Search grows bleak in building collapse
MUMBAI, India (AP):Frantic relatives kept a vigil yesterday at the site of a collapsed apartment building that killed at least 42 people in India's financial capital of Mumbai, as the search for around a dozen people missing in the rubble grew bleak. Rescuers found just one person alive during the day.
The cause of Friday morning's cave-in was not known, but neighbourhood residents complained of builders using substandard materials - with some expressing fear that their own buildings might also fall down.
Between 83 and 89 people were inside the five-story building when it collapsed, according to residents. Rescuers have pulled 33 people out of the rubble alive since the cave-in, but the searchers have not detected any signs of life recently, Alok Awasthi, local commander of the National Disaster Response Force, said Saturday. Still, he vowed that rescuers would continue to search for the missing people.
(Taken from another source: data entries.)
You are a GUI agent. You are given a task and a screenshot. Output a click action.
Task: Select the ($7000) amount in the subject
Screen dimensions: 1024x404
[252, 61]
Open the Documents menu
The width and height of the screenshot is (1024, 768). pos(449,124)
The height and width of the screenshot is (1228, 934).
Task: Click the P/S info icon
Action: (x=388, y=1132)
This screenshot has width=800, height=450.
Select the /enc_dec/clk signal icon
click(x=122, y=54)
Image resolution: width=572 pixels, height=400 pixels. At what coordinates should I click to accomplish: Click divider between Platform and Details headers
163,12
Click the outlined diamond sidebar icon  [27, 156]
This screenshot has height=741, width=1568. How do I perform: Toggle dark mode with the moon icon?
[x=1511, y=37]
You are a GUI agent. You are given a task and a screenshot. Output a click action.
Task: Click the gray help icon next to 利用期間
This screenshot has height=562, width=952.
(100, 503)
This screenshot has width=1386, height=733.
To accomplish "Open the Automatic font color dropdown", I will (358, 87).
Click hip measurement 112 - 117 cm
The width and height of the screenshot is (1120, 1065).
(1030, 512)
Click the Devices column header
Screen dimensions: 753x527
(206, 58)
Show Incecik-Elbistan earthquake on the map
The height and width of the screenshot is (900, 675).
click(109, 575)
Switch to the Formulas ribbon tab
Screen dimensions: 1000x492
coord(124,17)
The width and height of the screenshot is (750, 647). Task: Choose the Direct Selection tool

It was the third deadly building collapse in six months in Mumbai, which like much of India has lax building inspections and corruption that can form a deadly combination.
Rudiben Parmar sat with several weeping relatives near the rubble yesterday, waiting for news of the last of five family members who were in the building. Three - a nephew and two of his children - had already been found dead. The nephew's wife was rescued, but the couple's young daughter was still unaccounted for Saturday morning.
Parmer said she didn't know who was to blame for the disaster, but didn't care about anything but learning of all her relatives' fate.
"We will be OK once all members of our family are recovered," she said.
The building, located in southeast Mumbai, caved in early Friday morning, trapping dozens of people and launching an intense search mission.
Emergency workers laboured for six hours yesterday to free a 50-year-old man who was trapped for more than 30 hours beneath the wreckage with his leg crushed by part of a wall. Rescuers reached him and lifted up the slab of cement using a specialised compressed air-pressure bag, and rushed him to a hospital in the afternoon.
"We were able to save him, but he may lose his leg," Awasthi said.
The death toll had climbed to 42 by yesterday evening, he said.
"We are not finding any more signs of life right now, but we will continue to search until all are accounted for," Awasthi said.